This section is from the book "Airplane Photography", by Herbert E. Ives. Also available from Amazon: Airplane photography.
Simple and rapid comparative tests of lenses may be made by photographing a test chart, consisting of a large flat surface on which are drawn various combinations of geometrical figures—lines, squares, circles, etc.—calculated to show up any failures of defining power. For testing aerial lenses the chart should be as large as possible, so that it may be photographed at a distance great enough for the performance of the lens to be truly representative of its behavior on an object at infinite distance. This means in practice a chart of 4 or 5 meters side, to be photographed at a distance 20 to 30 times the focal length of the lens.
A typical photograph of such a chart is shown in Fig. 15. It reveals at a glance the more conspicuous lens errors.
Fig. 15. - Photograph of a lens testing chart, showing failure in defining power outside area for which the lens is calculated.
At the sides and corners the concentric circles show the lens's astigmatism, by the clear definition of the lines radial to the center of the field and their blurring in the tangential direction. The falling off in illumination with increasing distance from the center is also exhibited; and the blurring of all detail outside the rectangle for which the lens was calculated shows that spherical, chromatic, and other aberrations have become prohibitively large.

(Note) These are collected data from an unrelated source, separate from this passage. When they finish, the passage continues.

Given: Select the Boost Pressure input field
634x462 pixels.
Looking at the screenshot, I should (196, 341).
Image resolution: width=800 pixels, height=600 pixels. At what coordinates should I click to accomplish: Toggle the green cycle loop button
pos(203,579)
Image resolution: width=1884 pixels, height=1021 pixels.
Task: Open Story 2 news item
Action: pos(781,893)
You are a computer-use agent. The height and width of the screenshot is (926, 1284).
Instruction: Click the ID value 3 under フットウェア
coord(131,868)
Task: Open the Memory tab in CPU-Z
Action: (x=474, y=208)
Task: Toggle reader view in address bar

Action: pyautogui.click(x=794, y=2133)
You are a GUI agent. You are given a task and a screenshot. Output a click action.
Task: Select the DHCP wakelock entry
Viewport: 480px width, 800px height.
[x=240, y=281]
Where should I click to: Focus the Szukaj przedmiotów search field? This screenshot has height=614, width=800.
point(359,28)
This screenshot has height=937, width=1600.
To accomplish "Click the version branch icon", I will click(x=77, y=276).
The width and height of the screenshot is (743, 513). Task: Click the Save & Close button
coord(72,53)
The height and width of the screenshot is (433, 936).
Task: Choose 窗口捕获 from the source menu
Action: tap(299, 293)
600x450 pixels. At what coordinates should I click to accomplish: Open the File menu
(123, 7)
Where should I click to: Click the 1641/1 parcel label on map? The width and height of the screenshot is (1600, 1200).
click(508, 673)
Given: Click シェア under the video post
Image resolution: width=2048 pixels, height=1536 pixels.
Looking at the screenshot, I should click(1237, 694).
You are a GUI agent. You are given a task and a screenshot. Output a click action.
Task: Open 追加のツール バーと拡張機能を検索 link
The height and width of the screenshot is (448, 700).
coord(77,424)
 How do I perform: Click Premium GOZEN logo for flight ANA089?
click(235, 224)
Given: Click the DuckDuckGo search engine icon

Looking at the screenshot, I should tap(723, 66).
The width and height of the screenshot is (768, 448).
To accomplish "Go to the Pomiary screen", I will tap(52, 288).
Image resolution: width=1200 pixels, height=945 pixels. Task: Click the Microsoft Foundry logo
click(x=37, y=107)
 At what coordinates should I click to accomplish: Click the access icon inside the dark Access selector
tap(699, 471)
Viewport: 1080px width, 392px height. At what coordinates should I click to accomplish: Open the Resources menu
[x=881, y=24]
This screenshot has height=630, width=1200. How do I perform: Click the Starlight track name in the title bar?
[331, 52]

But the only complete test of a lens is the quantitative measurement of errors made on an optical bench. A point source of light, which may at will be made of any color of the spectrum, is used as the object and its image formed by the lens in a position where it can be accurately measured for location, size, and shape by a microscope. A chart giving the results of such a test is shown in Fig. 16. In the upper left-hand corner is shown the position of the focus for the different colors of the spectrum. Below this is recorded the lateral chromatism at 21 degrees, in terms of the difference in focus for a red and a blue ray. Below this again comes the distortion, or shift of the image from its proper position, for various angles (plotted at the extreme right) from the lens axis. To the right of this is the image size, at each angle, and finally, to the right of the diagram, are plotted the distances of the two astigmatic foci from the focal plane, together with the mean of the two foci, which practically determines the shape of the field.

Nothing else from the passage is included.